The well known result, $\mathbb{E}[\text{min} \{X_i \}_{i=1}^n ] = \frac{1}{n+1}$ and $\mathbb{E}[\text{max} \{X_i \}_{i=1}^n ] = \frac{n}{n+1}$ where $X_i$ are I.I.D Uniform$(0,1)$ random variables is a lifesaver. It can be extrapolated to find the expected minimum and maximum of $n$ Uniform$(a,b)$ variables.
I tried to use it in the discrete case. For example, consider the maximum of $10$ rolls of a $100$ sided die, the quick formula gives: $ \frac{10}{11}\cdot 100 = 90\frac{1}{11} \approx 90.91$. The true answer however is $91.4007585757 $ (using tail sum formula : $100 - \sum\limits_{i=1}^{99}(\frac{i}{100})^{10}$ )
Notice the approximation gives an underestimate.
Now consider using it to approximate the expected minimum.
$\frac{1}{11}\cdot 100 = 9\frac{1}{11} \approx 9.09$. The true answer however is $9.59924142434$ and again this formula under-approximates?
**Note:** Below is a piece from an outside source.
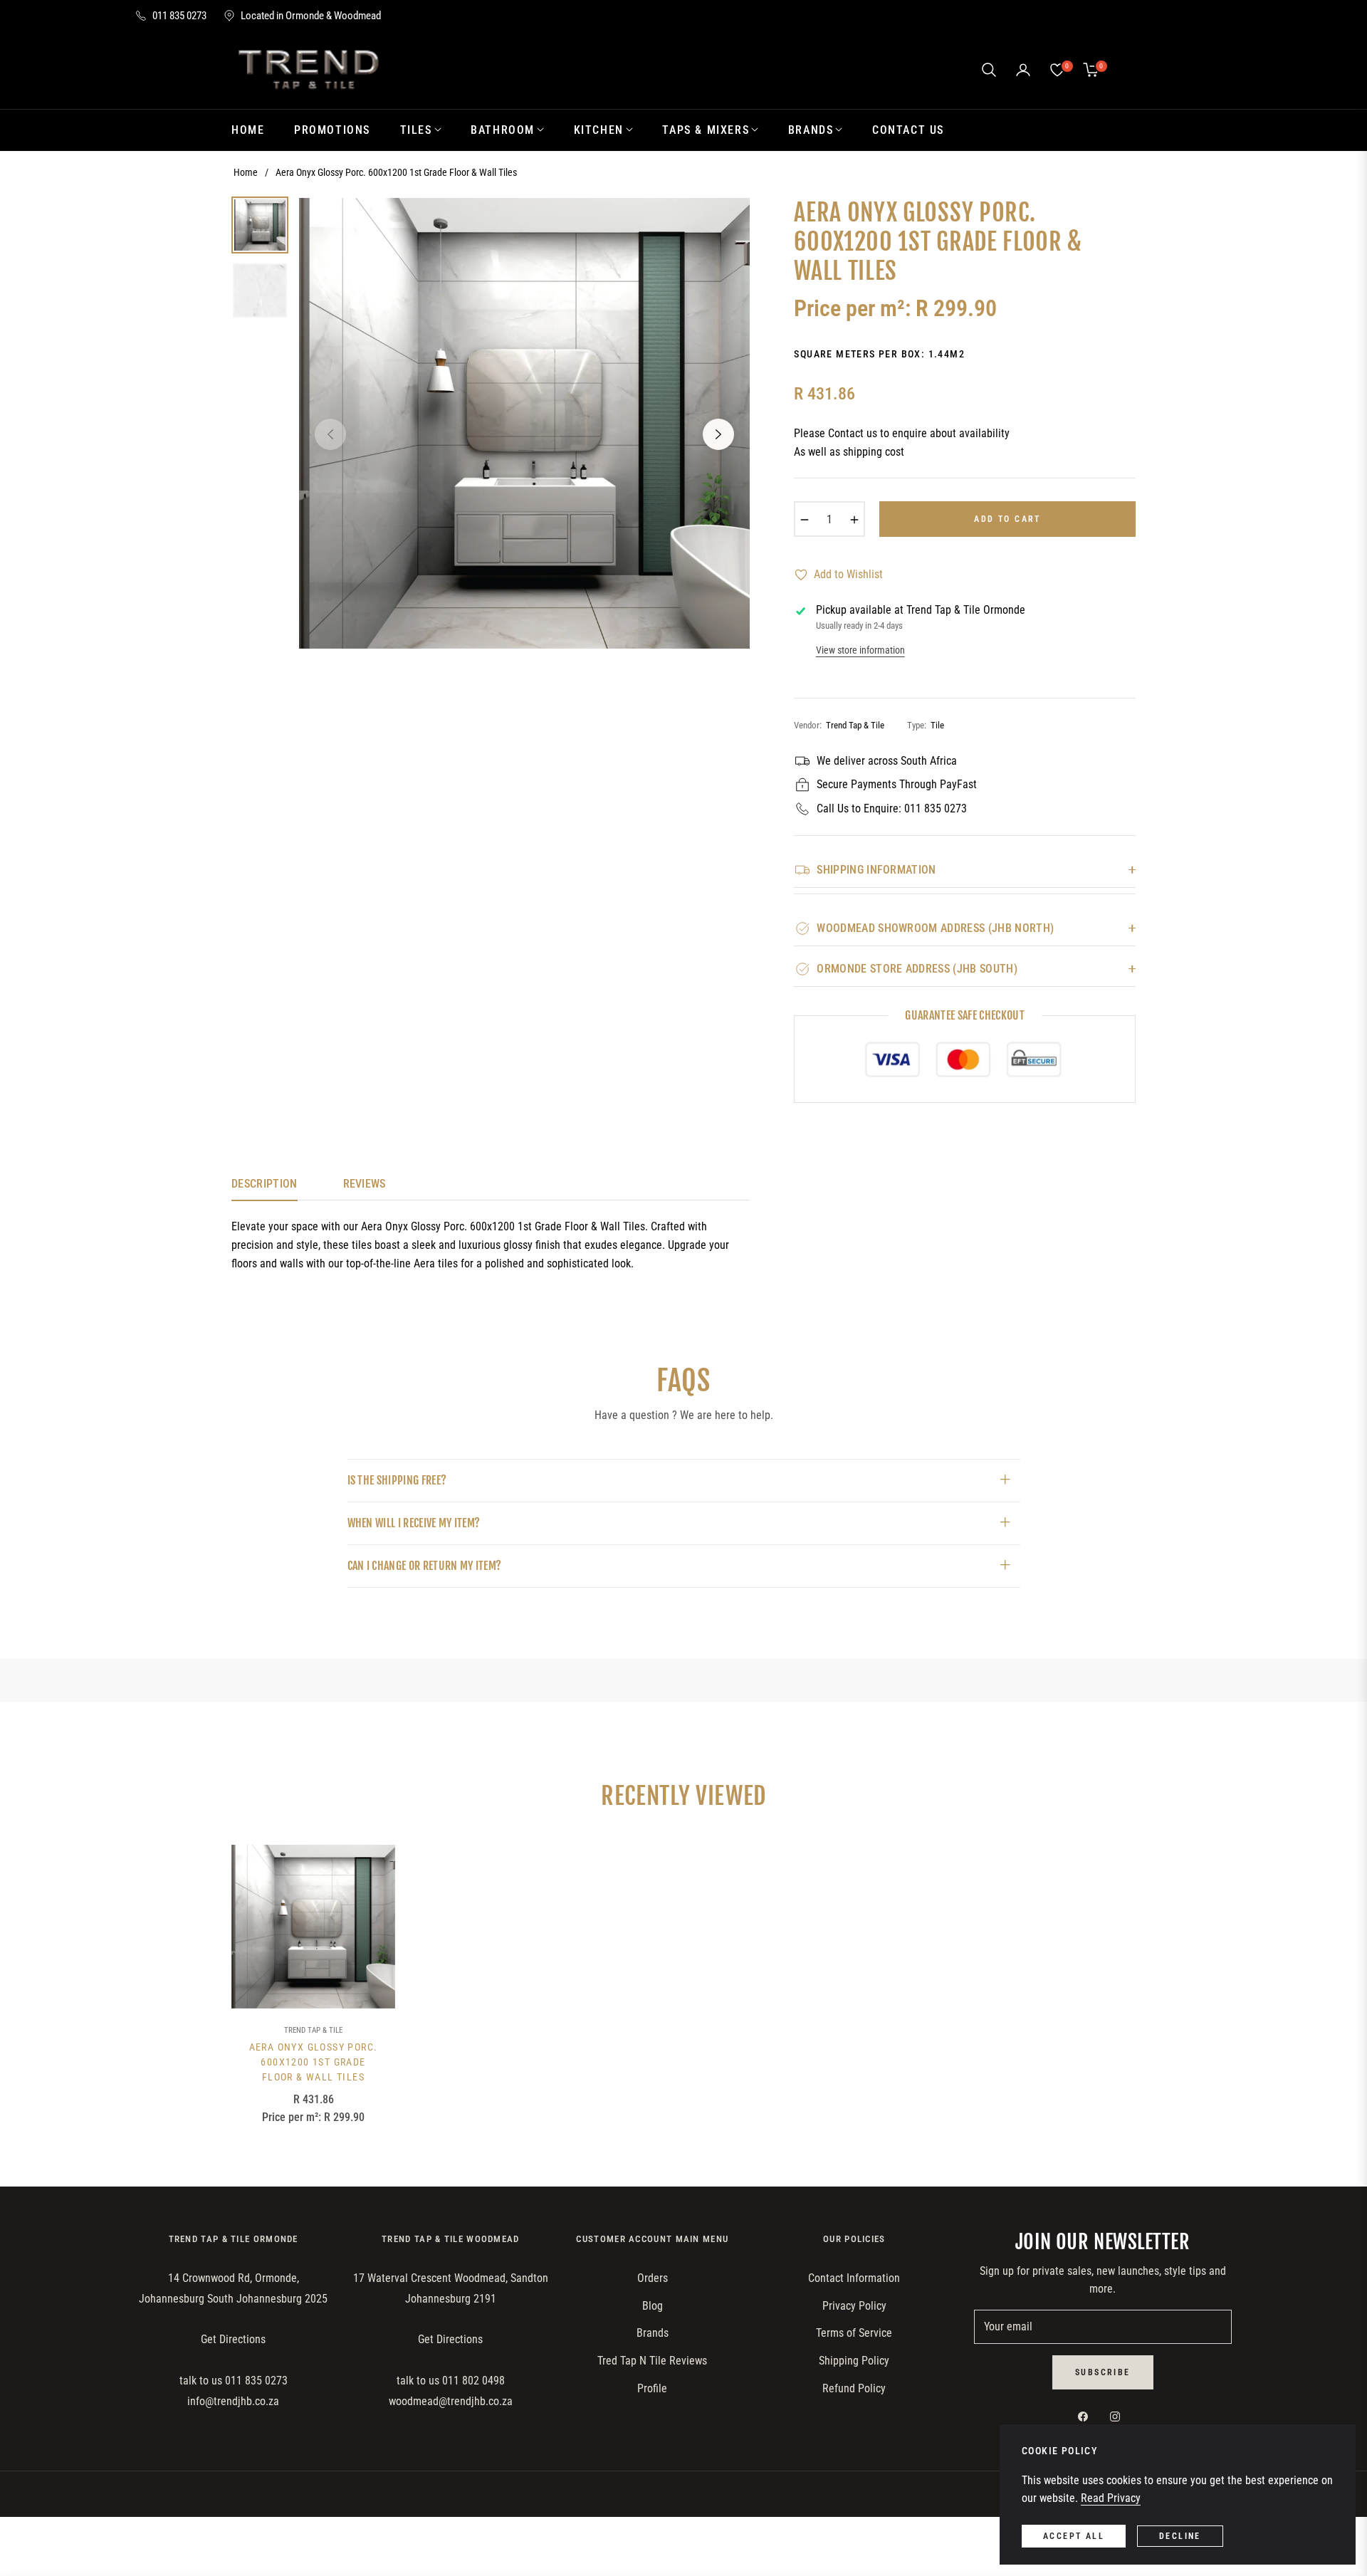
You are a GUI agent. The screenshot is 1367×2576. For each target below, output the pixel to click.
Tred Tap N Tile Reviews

Why does this happen in both cases? Is there a cheeky way to tweek it for the discrete case to get a bit more accurate?
Thanks!
A little thing I have noticed that might help is the following:
The approximate min + approximate max is always $n$. However, by symmetry the true min + true max is always $n+1$. (because they are centred around the mean of $\frac{n+1}{2}$
It under-approximates because you are approximating a random variable taking values in $$ \left\{\frac{1}{k},\frac{2}{k},\dots,\frac{k-1}{k}, 1\right\} $$ by a uniform random variable, that is, uniform on $$ \left(0,\frac{1}{k}\right] \cup \left(\frac{1}{k}, \frac{2}{k}\right]\cup \dots\cup \left(\frac{k-1}{k}, 1\right]\,. $$ Viewed differently, you replace the value $$ \frac{i}{k} $$ (for $1\leq i\leq k$) by a uniformly random value in $$ \left(\frac{i-1}{k}, \frac{i}{k}\right] $$ which leads to a (small) under-approximation.